Dabei ist die Vettel verlaust und schmutzstarrend und überdies
abschreckend häßlich, wie die Nacht.
Nein, es ist offenkundig, daß der Mann, der Sie gestern besucht hat
und mit dem sie lebt, Vater von ihren Kindern ist. Aber das ist der
Punkt: dieser Mensch ist zugleich ihr leiblicher Bruder.«
Der junge Priester verfärbte sich.
»Natürlich ist dies blutschänderische Paar von aller Welt gemieden
und in die Acht getan. In dieser Beziehung wird die vox populi selten
fehl gehen.« Mit dieser Erklärung setzte der Sindaco seine Erzählung
fort. »Sooft sich eines der Kinder etwa bei uns oder in Arogno oder in
Melano hat blicken lassen, ist es beinahe gesteinigt worden. Man hält
jede Kirche, soweit die Leute bekannt sind, für entweiht, wenn das
verruchte Geschwisterpaar sie betritt, und die beiden Verfemten haben
das, als sie den Versuch glaubten machen zu dürfen, auf eine so
furchtbare Weise zu fühlen bekommen, daß ihnen seit Jahren jede
Neigung zum Kirchenbesuch abhanden gekommen ist.

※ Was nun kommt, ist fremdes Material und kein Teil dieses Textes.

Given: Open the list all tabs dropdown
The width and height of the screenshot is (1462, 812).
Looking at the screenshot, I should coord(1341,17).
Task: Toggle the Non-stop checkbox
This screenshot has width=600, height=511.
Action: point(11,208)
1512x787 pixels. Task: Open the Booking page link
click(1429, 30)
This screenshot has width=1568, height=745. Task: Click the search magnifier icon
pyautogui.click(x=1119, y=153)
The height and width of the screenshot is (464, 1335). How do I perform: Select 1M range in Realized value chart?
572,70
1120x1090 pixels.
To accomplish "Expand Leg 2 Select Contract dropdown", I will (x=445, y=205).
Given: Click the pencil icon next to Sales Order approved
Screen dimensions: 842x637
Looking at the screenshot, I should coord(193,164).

Und sollte man etwa gestatten«, fuhr der Sindaco fort, »daß solche
Kinder, solche verfluchte Kreaturen, die jedermanns Abscheu und Grauen
sind, hier unten in unsere Schule gehen und zwischen den Kindern guter
Christen in der Schulbank sitzen? Kann man uns zumuten, wir sollen
dulden, daß unsere ganze Ortschaft, Klein und Groß, durch diese
moralischen Schandprodukte, diese schlechten, räudigen Bestien
verpestet wird?«
Das bleiche Antlitz des Priesters Francesco verriet durch keine Miene,
inwieweit die Erzählung Sor Domenicos ihn berührt hatte. Er dankte und
ging mit dem gleichen würdigen Ernst im Ausdruck des ganzen Wesens,
mit dem er erschienen war, davon.
* * * * *
Francesco hatte bald nach der Unterredung mit dem Sindaco seinem
Bischof über den Fall Luchino Scarabota Bericht erstattet. Acht Tage
später war die Antwort des Bischofs in seiner Hand, die dem jungen
Geistlichen auftrug, sich von dem allgemeinen Stand der Verhältnisse
auf der sogenannten Alpe von Santa Croce persönlich zu unterrichten.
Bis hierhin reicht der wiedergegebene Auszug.